We are all part of the story. The community where we live is part of the story. Where we work and play is part of the story.
I like to think in terms of a community narrative, maybe because of my past life as a reporter. A narrative is the thread that runs through a story and holds it together, whether it’s a book, a movie or just you sitting on a park bench telling a friend about your day.
It has a beginning, middle and an end. The beginning introduces us to the problem; the middle explores how the problem affects us, the community (which can be as large as a nation). The end is the resolution, how did we deal with the problem – how did we overcome obstacles to find solutions and remove barriers to these solutions. And how do we feel about ourselves now?
Thinking like this for a moment, we ask: What kind of a resolution are we looking for? What will success look like when we get there?
You know, human beings are programmed to succeed. Who wakes up in the morning and says, today I’m going to fail? And yet, at times we do sabotage our efforts. Indeed, one of the greatest story lines in American literature pits man against himself. We become defeatists, faultfinders, we give up, we say we tried that before and it didn’t work.

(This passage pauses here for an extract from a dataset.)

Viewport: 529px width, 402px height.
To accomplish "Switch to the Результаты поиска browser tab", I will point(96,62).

Still, we know people and communities do overcome big obstacles and succeed. And why is that? You can say they are strategic, they measure everything, work hard. Yes, all of that. But there is something more at work.
*They have a creative spark, courage to try new things and a bold vision that provides direction and leadership.

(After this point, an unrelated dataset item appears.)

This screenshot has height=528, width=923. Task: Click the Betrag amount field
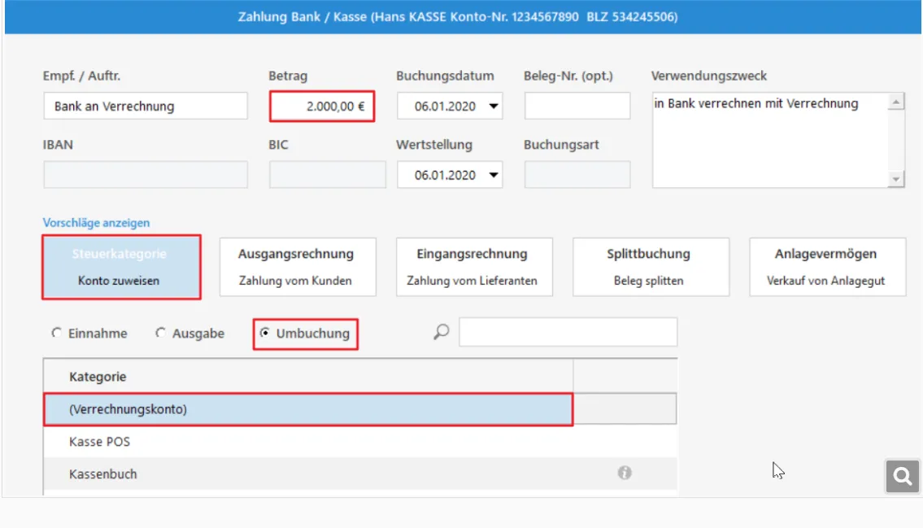[321, 107]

*They approach life’s challenges with a transformative entrepreneurial spirit. They see creative possibilities in problems.

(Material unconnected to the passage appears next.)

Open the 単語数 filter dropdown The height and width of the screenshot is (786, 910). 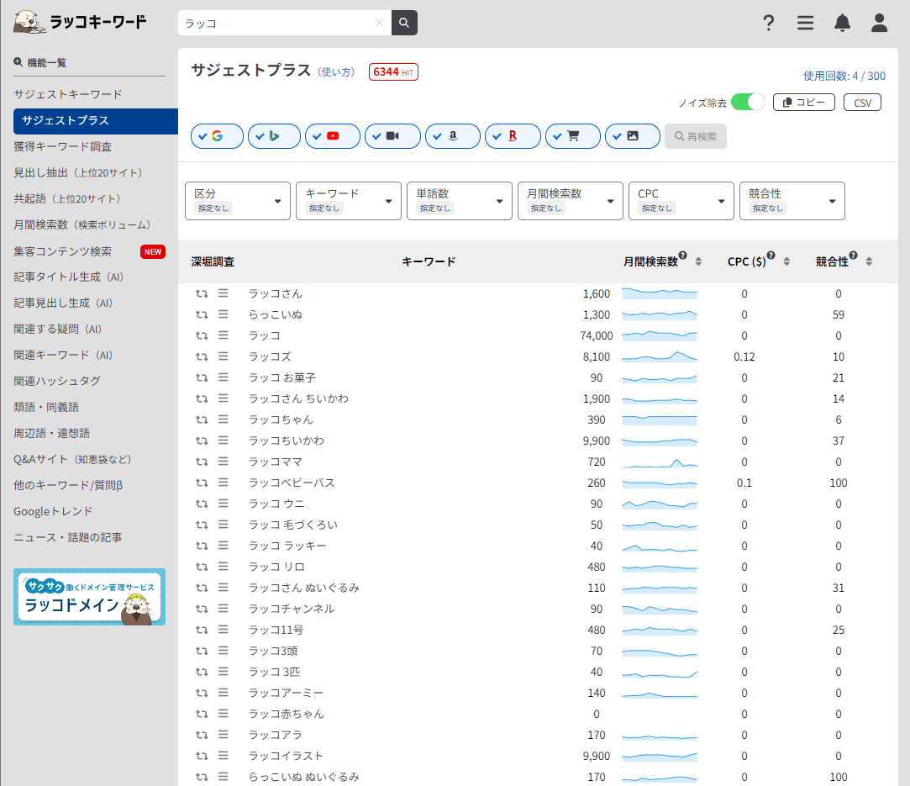(x=459, y=201)
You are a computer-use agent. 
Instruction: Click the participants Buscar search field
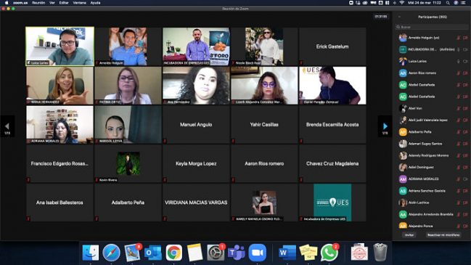click(x=431, y=27)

*They set a goal for themselves and like a heat-seeking missile they go for it. Sure they might waver, but their confidence in the goal gets them back on target.
You need to believe that the story will lead to success. You need to believe, like people believed a young president in the 1960s who said that before this decade ends we will put a man on the moon. Or like a young preacher who said that one day black and white children will hold hands together.
Can you comprehend the barriers to those notions when they were said? Can we relate those inspiring narratives to community-minded entrepreneurship? Sure.
We can apply an entrepreneurial spirit to creating communities where people want to live, have access to jobs, raise their kids near schools, parks and grocery stores – and enjoy entertainment and the arts. And we can harness new technologies to connect all people to mainstream services and opportunities. We can create communities that have a resilient sense of place – self-sustaining worth.
It’s what success looks like. So what’s your community narrative?